• _The problem_
Reproduce only the entries starting at the line that contains "I will pos(839,177)." and ending at the line that contains "coord(10,28)", changing "magnifier" to "magnifying glass" and leaving everything else unchanged.

— Begin Input records —

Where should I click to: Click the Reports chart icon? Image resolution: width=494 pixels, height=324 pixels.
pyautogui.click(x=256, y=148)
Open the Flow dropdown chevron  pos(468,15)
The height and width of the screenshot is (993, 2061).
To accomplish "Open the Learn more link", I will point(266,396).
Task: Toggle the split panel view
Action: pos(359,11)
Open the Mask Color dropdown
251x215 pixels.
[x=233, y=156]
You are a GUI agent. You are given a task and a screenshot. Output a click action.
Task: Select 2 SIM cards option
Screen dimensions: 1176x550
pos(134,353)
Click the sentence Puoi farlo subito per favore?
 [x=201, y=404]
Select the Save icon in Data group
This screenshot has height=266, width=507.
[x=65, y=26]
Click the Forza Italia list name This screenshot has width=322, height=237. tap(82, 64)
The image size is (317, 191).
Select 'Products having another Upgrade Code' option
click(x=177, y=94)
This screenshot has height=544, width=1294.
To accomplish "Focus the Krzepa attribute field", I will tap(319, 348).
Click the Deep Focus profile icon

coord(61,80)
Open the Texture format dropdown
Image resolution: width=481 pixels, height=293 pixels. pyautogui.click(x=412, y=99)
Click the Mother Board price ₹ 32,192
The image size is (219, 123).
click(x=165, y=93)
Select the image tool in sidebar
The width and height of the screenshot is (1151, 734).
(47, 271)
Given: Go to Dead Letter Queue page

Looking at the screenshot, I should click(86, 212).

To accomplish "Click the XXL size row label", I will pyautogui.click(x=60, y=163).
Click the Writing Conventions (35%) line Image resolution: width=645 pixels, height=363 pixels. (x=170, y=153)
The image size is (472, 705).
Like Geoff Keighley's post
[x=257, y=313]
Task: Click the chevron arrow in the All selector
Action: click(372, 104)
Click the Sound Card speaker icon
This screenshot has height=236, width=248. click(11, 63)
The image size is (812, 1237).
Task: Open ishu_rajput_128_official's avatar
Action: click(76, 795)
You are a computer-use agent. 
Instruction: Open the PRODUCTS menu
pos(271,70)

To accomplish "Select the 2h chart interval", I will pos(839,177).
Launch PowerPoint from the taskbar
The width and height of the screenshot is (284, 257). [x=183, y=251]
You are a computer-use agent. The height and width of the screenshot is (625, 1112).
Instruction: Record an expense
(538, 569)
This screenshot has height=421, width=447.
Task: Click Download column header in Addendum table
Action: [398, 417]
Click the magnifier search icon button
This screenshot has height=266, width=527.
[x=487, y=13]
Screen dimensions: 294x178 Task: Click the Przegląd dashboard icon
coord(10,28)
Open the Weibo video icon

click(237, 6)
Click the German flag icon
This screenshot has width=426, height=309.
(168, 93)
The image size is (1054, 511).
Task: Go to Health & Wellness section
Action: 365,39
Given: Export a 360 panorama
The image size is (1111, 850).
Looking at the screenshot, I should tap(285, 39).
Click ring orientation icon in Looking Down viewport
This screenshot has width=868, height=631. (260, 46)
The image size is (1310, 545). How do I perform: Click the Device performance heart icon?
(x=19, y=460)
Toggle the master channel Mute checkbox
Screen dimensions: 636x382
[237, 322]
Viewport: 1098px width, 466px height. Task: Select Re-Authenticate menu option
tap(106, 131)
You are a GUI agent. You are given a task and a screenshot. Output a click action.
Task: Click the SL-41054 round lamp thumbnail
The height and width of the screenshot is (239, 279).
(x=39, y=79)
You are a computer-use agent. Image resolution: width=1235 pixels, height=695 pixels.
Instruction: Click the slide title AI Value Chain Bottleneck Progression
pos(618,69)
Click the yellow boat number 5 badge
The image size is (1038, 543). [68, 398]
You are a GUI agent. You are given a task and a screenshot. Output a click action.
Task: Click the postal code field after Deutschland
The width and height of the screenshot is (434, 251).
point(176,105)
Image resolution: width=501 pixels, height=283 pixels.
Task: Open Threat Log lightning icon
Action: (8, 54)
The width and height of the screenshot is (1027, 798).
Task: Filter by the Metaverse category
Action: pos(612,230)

— End Input records —

• _Output of the task_
To accomplish "Select the 2h chart interval", I will pos(839,177).
Launch PowerPoint from the taskbar
The width and height of the screenshot is (284, 257). [x=183, y=251]
You are a computer-use agent. The height and width of the screenshot is (625, 1112).
Instruction: Record an expense
(538, 569)
This screenshot has height=421, width=447.
Task: Click Download column header in Addendum table
Action: [398, 417]
Click the magnifying glass search icon button
This screenshot has height=266, width=527.
[x=487, y=13]
Screen dimensions: 294x178 Task: Click the Przegląd dashboard icon
coord(10,28)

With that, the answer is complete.